Information given section start

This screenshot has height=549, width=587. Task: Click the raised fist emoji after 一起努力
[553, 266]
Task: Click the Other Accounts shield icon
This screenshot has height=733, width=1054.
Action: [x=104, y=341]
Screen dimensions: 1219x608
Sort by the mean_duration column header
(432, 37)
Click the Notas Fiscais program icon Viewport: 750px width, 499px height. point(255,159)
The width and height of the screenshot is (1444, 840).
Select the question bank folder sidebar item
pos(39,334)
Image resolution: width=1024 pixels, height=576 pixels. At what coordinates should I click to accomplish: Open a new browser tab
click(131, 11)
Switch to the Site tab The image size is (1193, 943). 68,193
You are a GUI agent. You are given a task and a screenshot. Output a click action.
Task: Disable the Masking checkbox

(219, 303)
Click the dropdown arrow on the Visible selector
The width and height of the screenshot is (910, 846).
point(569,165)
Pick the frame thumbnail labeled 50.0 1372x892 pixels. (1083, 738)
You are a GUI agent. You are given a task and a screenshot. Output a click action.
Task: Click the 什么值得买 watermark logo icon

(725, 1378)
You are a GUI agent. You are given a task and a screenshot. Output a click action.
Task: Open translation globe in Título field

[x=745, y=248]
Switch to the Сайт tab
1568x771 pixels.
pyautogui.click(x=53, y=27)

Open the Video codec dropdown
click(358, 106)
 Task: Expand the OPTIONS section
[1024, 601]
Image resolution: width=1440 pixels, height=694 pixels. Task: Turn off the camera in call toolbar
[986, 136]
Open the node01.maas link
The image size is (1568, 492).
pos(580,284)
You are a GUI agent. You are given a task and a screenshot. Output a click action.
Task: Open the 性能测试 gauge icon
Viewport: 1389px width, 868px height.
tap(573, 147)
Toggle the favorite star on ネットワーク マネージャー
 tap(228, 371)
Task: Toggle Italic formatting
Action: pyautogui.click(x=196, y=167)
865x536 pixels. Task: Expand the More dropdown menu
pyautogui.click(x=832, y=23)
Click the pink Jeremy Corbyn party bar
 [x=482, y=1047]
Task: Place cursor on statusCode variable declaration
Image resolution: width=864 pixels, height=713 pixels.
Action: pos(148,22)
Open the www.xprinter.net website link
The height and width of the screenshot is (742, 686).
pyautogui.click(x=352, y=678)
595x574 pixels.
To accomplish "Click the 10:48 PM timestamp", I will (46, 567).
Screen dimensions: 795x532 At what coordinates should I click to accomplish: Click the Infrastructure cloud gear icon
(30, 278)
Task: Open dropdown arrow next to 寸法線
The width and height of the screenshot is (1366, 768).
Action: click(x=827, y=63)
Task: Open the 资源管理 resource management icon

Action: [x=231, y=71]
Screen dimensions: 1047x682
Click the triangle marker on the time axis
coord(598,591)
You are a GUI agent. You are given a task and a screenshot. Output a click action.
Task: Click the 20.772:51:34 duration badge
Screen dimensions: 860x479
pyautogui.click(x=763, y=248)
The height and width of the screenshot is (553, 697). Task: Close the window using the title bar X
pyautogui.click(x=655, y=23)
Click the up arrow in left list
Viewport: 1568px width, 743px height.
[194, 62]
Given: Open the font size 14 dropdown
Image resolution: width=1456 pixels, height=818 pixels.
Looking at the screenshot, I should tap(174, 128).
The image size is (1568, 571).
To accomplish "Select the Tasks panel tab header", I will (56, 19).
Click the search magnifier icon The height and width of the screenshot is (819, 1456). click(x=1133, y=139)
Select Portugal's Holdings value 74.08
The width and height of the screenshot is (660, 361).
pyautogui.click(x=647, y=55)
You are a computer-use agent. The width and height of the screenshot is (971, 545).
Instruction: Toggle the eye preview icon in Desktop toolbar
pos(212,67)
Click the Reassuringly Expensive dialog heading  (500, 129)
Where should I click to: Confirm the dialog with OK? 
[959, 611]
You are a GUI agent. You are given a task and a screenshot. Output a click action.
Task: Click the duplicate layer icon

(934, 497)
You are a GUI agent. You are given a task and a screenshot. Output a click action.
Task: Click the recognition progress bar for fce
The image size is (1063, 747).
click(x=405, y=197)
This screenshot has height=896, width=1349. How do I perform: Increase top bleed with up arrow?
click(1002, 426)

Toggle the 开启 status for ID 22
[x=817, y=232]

Information given section end

→ Exercise directions
Print exactly the lines of the listing above starting at the line containing "The image size is (1568, 571)." and ending at the line containing "Click the Reassuringly", both included.

→ Answer to this exercise
The image size is (1568, 571).
To accomplish "Select the Tasks panel tab header", I will (56, 19).
Click the search magnifier icon The height and width of the screenshot is (819, 1456). click(x=1133, y=139)
Select Portugal's Holdings value 74.08
The width and height of the screenshot is (660, 361).
pyautogui.click(x=647, y=55)
You are a computer-use agent. The width and height of the screenshot is (971, 545).
Instruction: Toggle the eye preview icon in Desktop toolbar
pos(212,67)
Click the Reassuringly Expensive dialog heading  (500, 129)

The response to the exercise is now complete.